Skip to main content

predict-statistics

Documentation / statistics/predict-statistics

trainModels()

function trainModels(
fullData: Object[],
targetName: string,
options: object): number;

Defined in: statistics/predict-statistics.js:103

Trains an XGBoost model on preprocessed data and evaluates its performance.

XGBoost (eXtreme Gradient Boosting) works by sequentially building decision trees where each new tree corrects errors made by the ensemble of previous trees. It uses gradient descent to minimize a loss function by adding trees that predict the residuals or errors of prior trees, then combining them through boosting. The algorithm employs regularization techniques to prevent overfitting and handles missing values effectively through its sparsity-aware split finding approach.

Parameters

ParameterTypeDescription

fullData

Object[]

Preprocessed training data as array of objects with numeric values only

targetName

string

Name of the target variable column to predict

options

{ xgbParams: { verbosity: number; max_depth: number; eta: number; objective: string; nthread: number; subsample: number; colsample_bytree: number; min_child_weight: number; gamma: number; alpha: number; lambda: number; early_stopping_rounds: number; seed: number; nrounds: number; }; testSize: number; featuresToUse: string[]; }

Configuration options for model training

options.xgbParams

{ verbosity: number; max_depth: number; eta: number; objective: string; nthread: number; subsample: number; colsample_bytree: number; min_child_weight: number; gamma: number; alpha: number; lambda: number; early_stopping_rounds: number; seed: number; nrounds: number; }

XGBoost hyperparameters like learning_rate, max_depth, etc.

// General Parameters

options.xgbParams.verbosity

number

[default=1] Controls the verbosity of XGBoost's output 0: silent mode (no messages) 1: warnings only 2: info messages 3: debug messages

// Tree Booster Parameters (Control tree structure)

options.xgbParams.max_depth

number

[default=6] Maximum depth of each tree Controls model complexity. Higher values create more complex trees that may overfit. Reduced from 8 to 6 to limit tree complexity and prevent overfitting.

DATA EXCERPT:
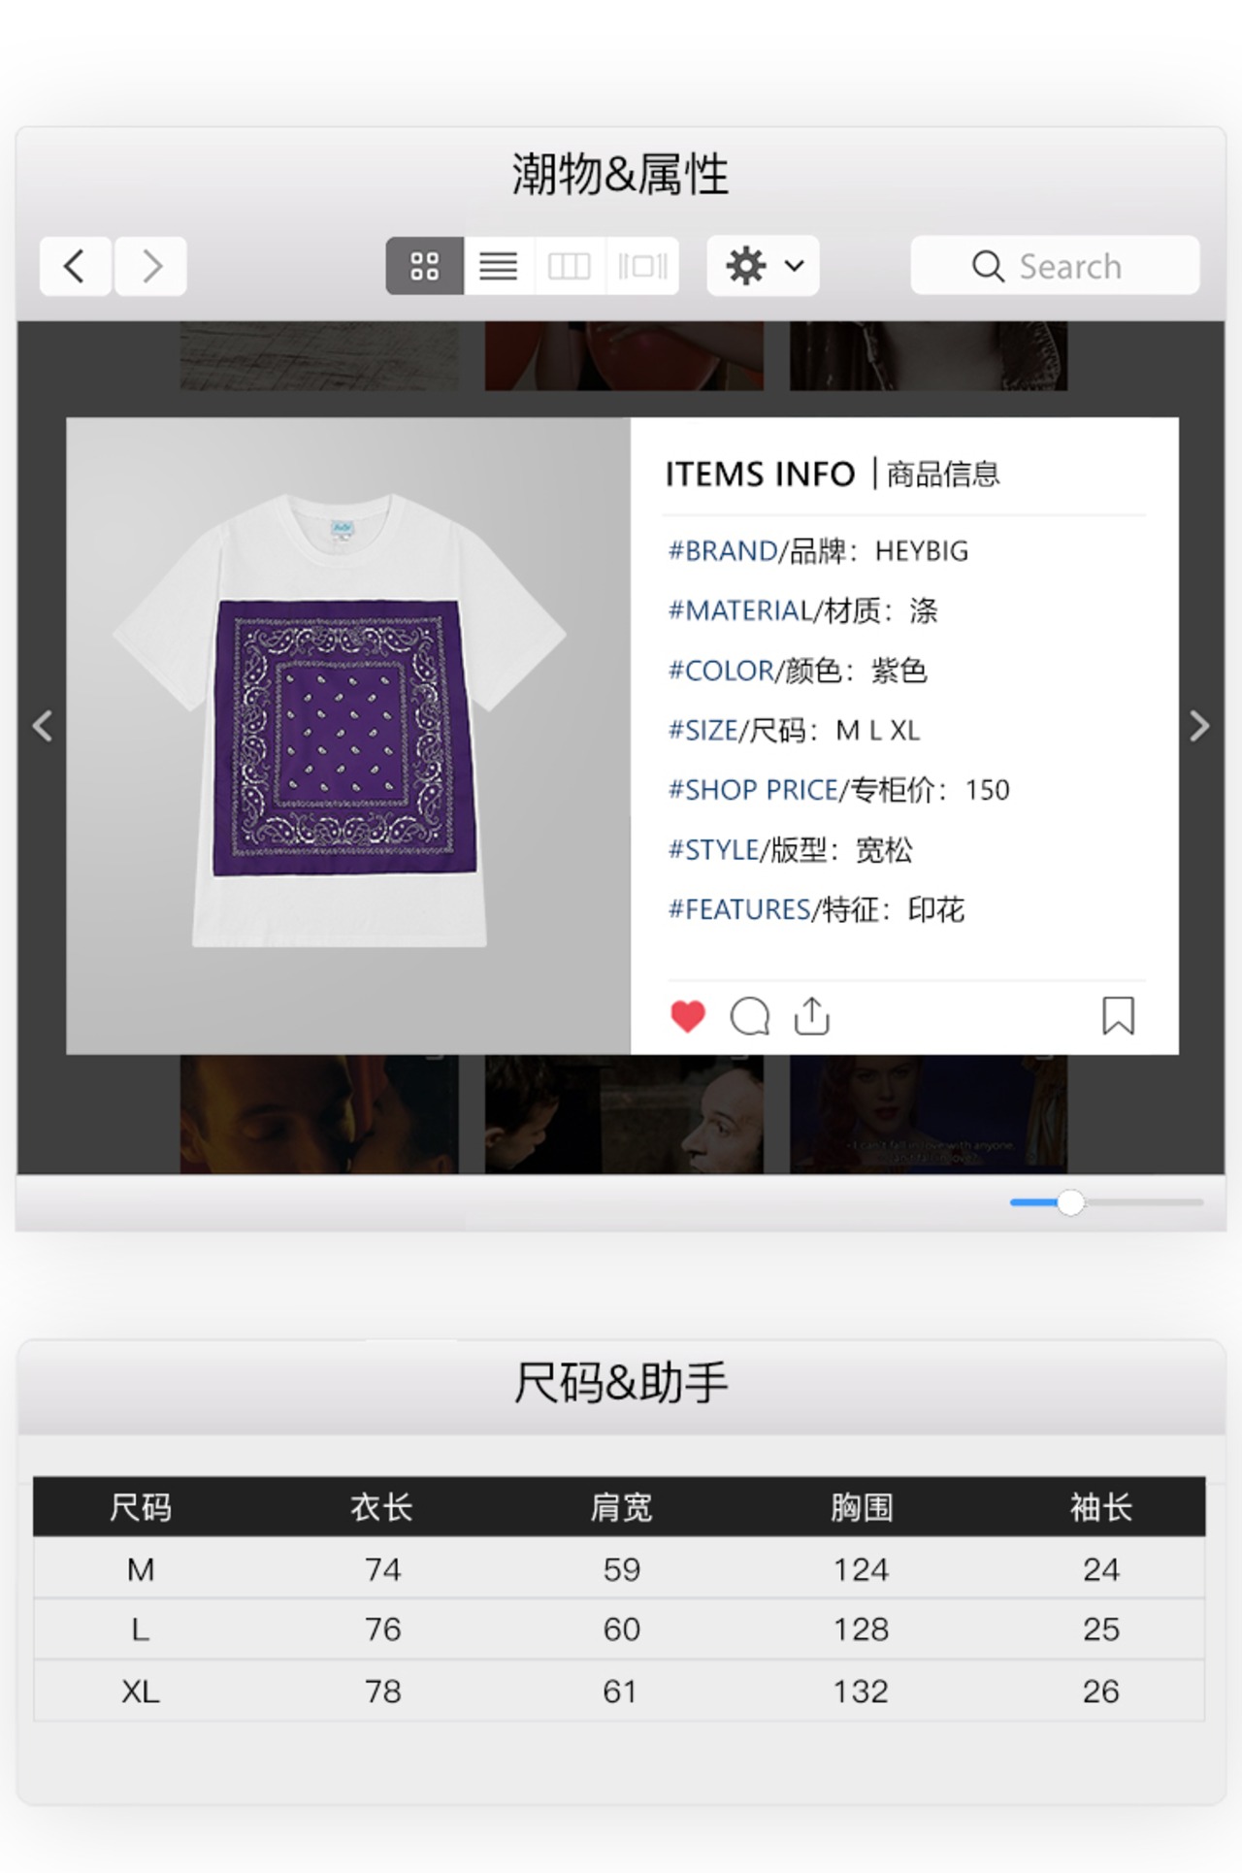Go to next product with right chevron
This screenshot has height=1873, width=1242.
[x=1200, y=726]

EXERCISE PROMPT: Duplicate the passage of the trainModels documentation starting at "Documentation / statistics/predict-statistics" and ending at "evaluates its performance.". The material plays no part here and can be set aside.

SOLUTION TO THE EXERCISE:
Documentation / statistics/predict-statistics

trainModels()

function trainModels(
fullData: Object[],
targetName: string,
options: object): number;

Defined in: statistics/predict-statistics.js:103

Trains an XGBoost model on preprocessed data and evaluates its performance.